Service de Neurologie 2-Mazarin, Groupe Hospitalier Pitié-Salpêtrière, 47-83 Blvd de l'Hôpital, Paris, France.
J Clin Oncol. 2011 Aug 1;29(22):3050-5. doi: 10.1200/JCO.2011.34.8086. Epub 2011 Jun 27.
The management of glioblastoma multiforme (GBM) in elderly patients with poor performance status is not well established. A trial evaluating the efficacy and safety of temozolomide alone in this population was undertaken.
Patients age 70 years or older with newly diagnosed GBM and postoperative Karnofsky performance score (KPS) less than 70 were eligible for this nonrandomized phase II trial. Treatment consisted of 150 to 200 mg/m(2)/d temozolomide for 5 days every 4 weeks until disease progression. Radiotherapy was not administered. The primary end point was overall survival (OS); secondary end points included progression-free survival (PFS), safety, quality of life, and cognition.
Seventy patients (median age, 77 years; median KPS, 60) were enrolled between July 2007 and February 2009. Grade 3 to 4 neutropenia and thrombocytopenia occurred in 13% and 14% of patients, respectively. Median PFS was 16 weeks (95% CI, 10 to 20 weeks), and median OS was 25 weeks (95% CI, 19 to 28 weeks), comparing favorably with a 12- to 16-week OS expected from a purely supportive approach. Twenty-three patients (33%) improved their KPS by 10 or more points, and 18 (26%) became capable of self-care (KPS ≥ 70). Overall quality of life and cognition improved over time before disease progression. In the 31 tumors evaluated for O(6)-methylguanine-DNA methyltransferase (MGMT) promoter methylation, a methylated status indicated longer PFS (26 v 11 weeks; P = .03) and OS (31 v 19 weeks; P = .03).

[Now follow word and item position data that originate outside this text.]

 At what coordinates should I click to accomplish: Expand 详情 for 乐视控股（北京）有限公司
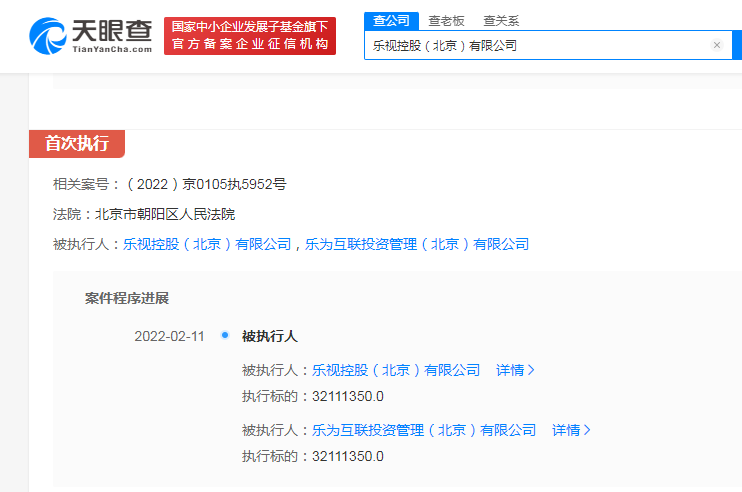click(515, 370)
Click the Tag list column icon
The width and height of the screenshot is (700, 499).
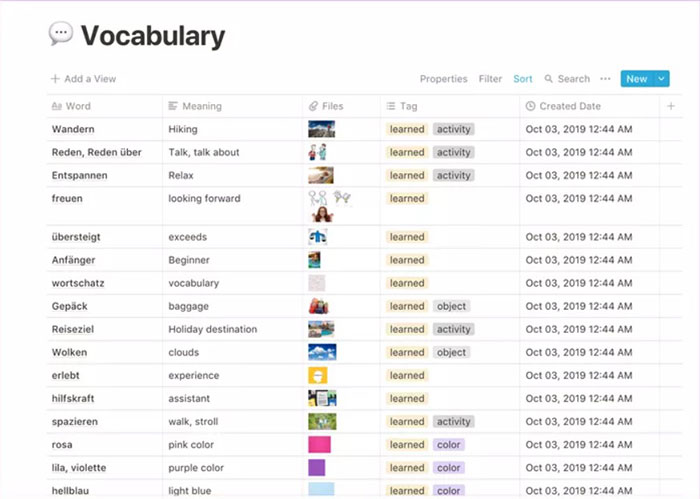[391, 106]
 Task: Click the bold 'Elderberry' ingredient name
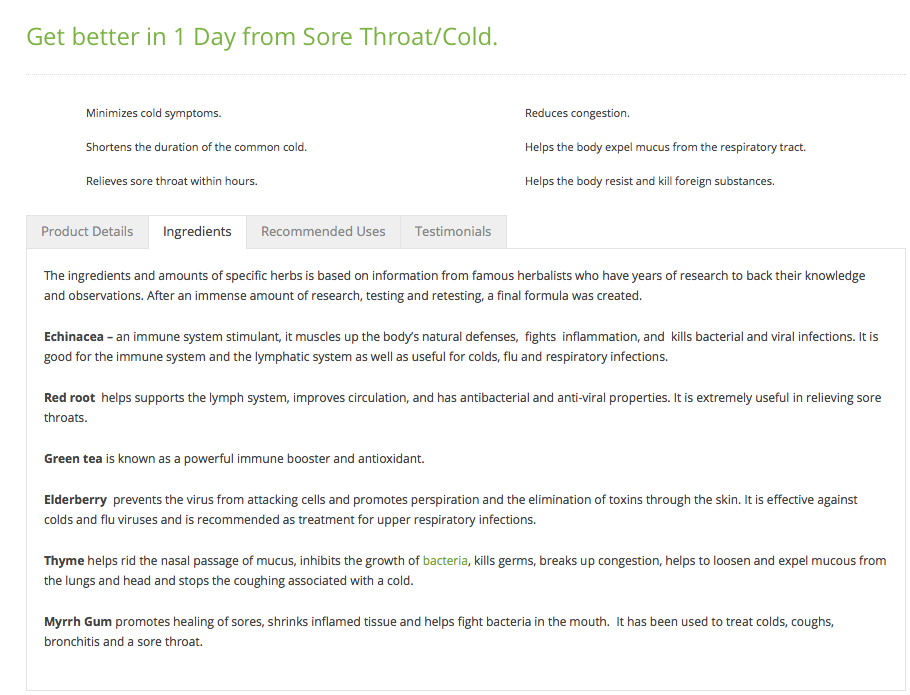[x=75, y=500]
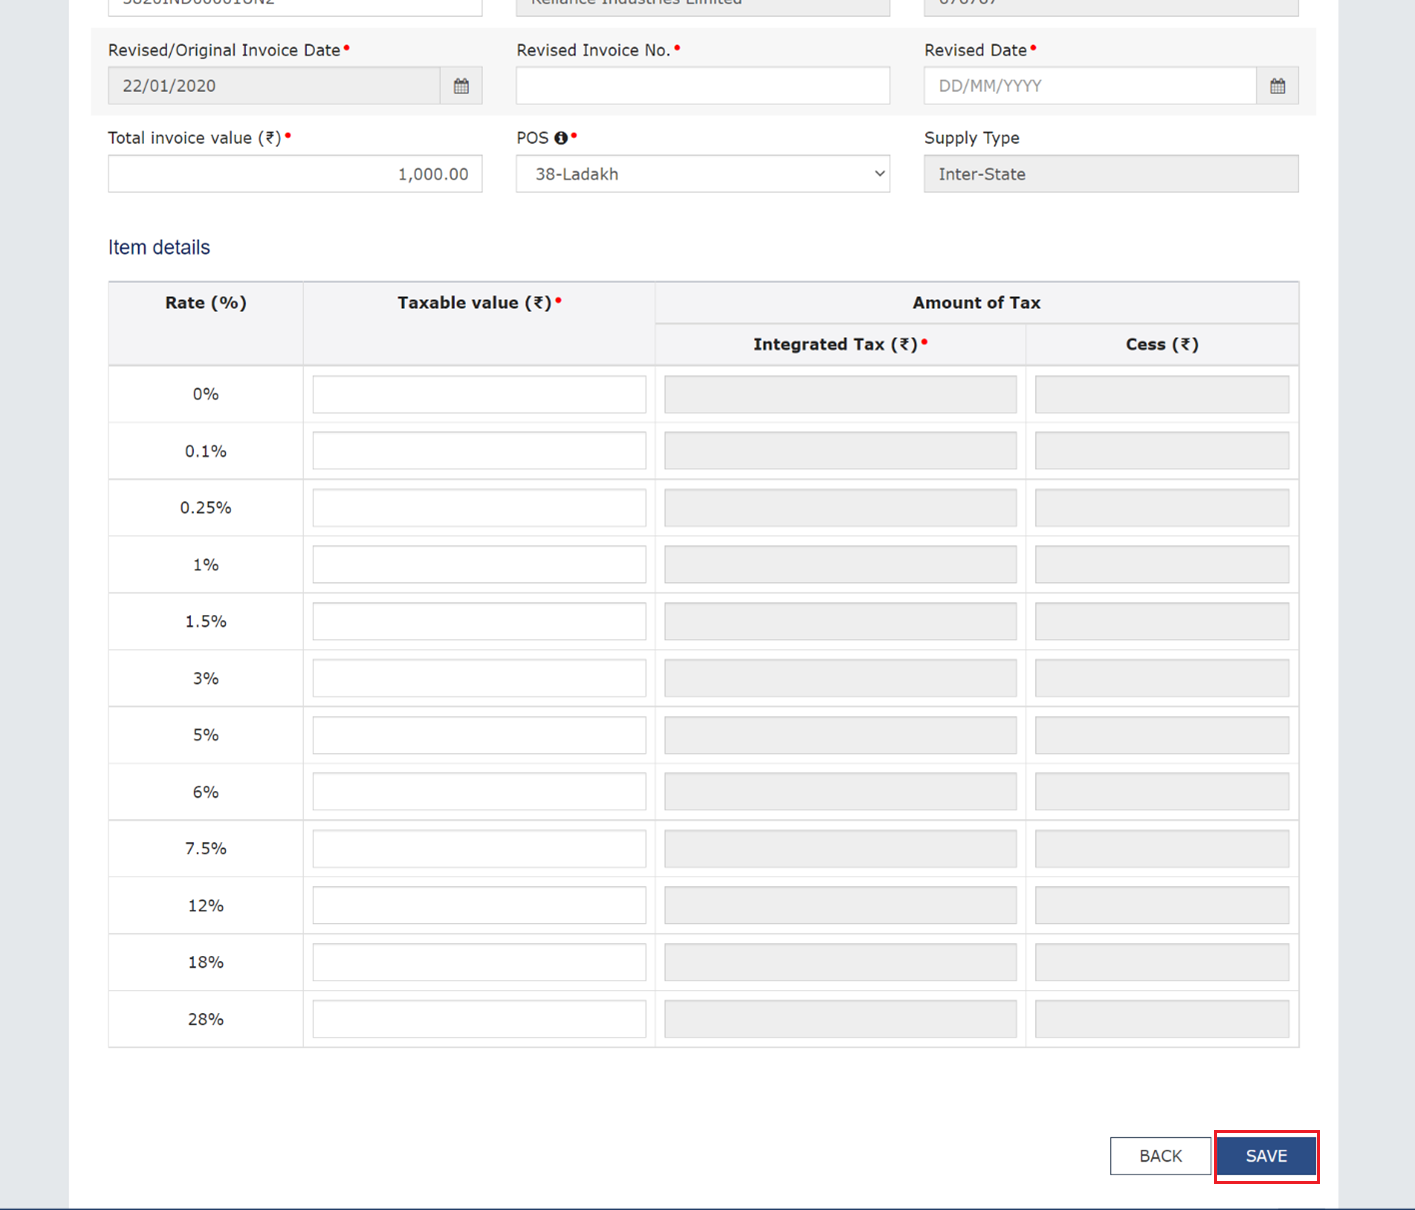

Temozolomide has an acceptable tolerance in elderly patients with GBM and KPS less than 70. It is associated with improvement of functional status in 33% of patients and appears to increase survival compared with supportive care alone, especially in patients with methylated MGMT promoter.
对于体力状态不佳的老年多形性胶质母细胞瘤(GBM)患者,其治疗管理尚未得到充分确立。因此,我们开展了一项评估替莫唑胺单药治疗该人群的疗效和安全性的试验。

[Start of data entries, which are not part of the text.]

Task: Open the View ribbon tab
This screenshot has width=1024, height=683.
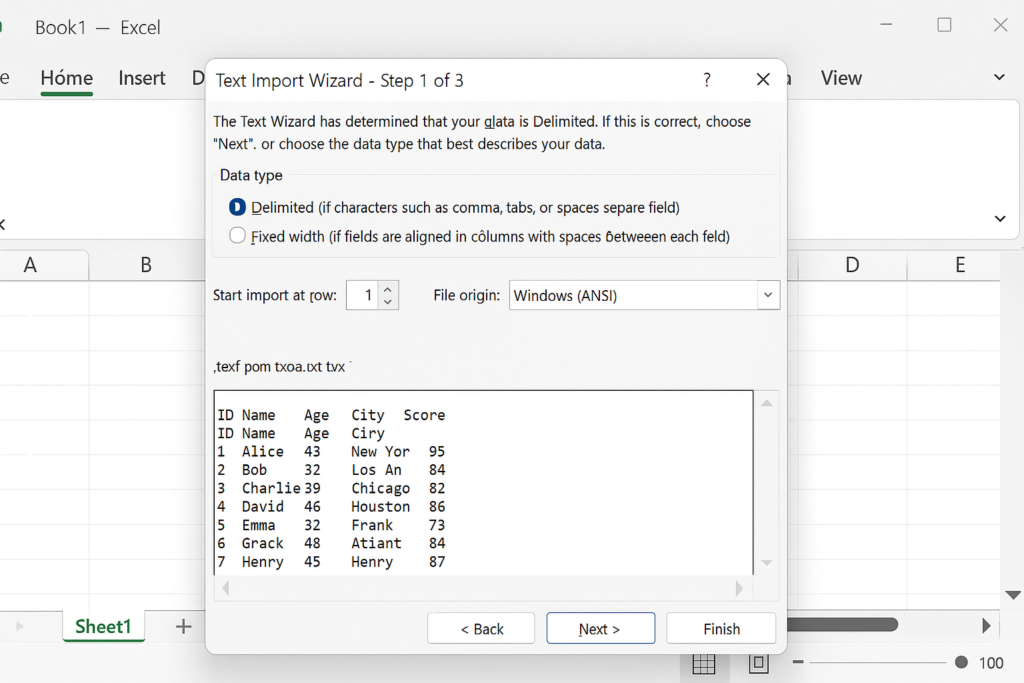Action: click(841, 78)
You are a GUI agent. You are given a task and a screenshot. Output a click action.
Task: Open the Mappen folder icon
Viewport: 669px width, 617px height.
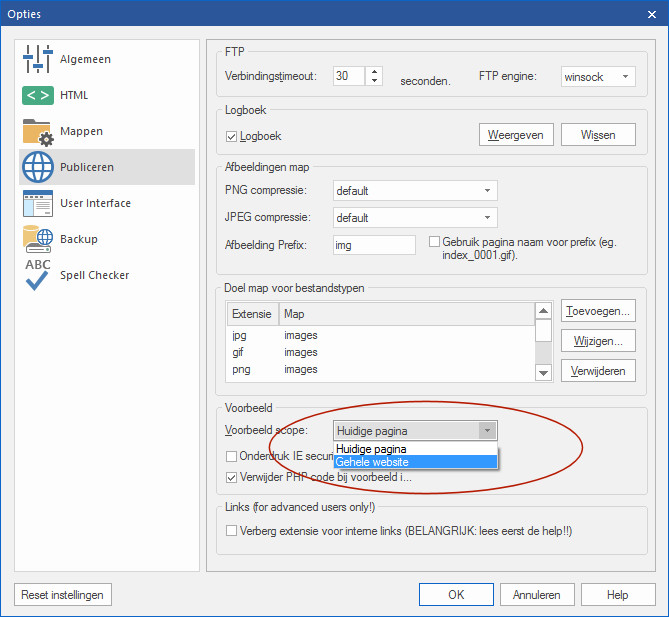38,132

这项非随机 2 期试验纳入了年龄 70 岁及以上、新诊断为 GBM 且术后 Karnofsky 表现状态(KPS)评分<70 的患者。患者接受替莫唑胺治疗,剂量为 150~200mg/m²/d,连用 5 天,每 4 周为一个周期,直至疾病进展。未给予放疗。主要终点为总生存期(OS);次要终点包括无进展生存期(PFS)、安全性、生活质量和认知功能。
2007 年 7 月至 2009 年 2 月期间共入组 70 例患者(中位年龄为 77 岁,中位 KPS 为 60)。分别有 13%和 14%的患者发生 3 级和 4 级中性粒细胞减少和血小板减少。中位 PFS 为 16 周(95%CI:10~20 周),中位 OS 为 25 周(95%CI:19~28 周),与单纯支持治疗预期的 12~16 周 OS 相比有明显改善。23 例(33%)患者的 KPS 提高了 10 分或以上,18 例(26%)患者能够自理(KPS≥70)。在疾病进展前,整体生活质量和认知功能随时间推移而改善。在可评估 O6-甲基鸟嘌呤-DNA 甲基转移酶(MGMT)启动子甲基化状态的 31 例肿瘤中,甲基化状态预示着更长的 PFS(26 周比 11 周;P=0.03)和 OS(31 周比 19 周;P=0.03)。
替莫唑胺在体力状态不佳(KPS<70)的老年 GBM 患者中具有可接受的耐受性。它可使 33%的患者功能状态得到改善,与单纯支持治疗相比似乎可提高生存率,尤其是在 MGMT 启动子甲基化的患者中。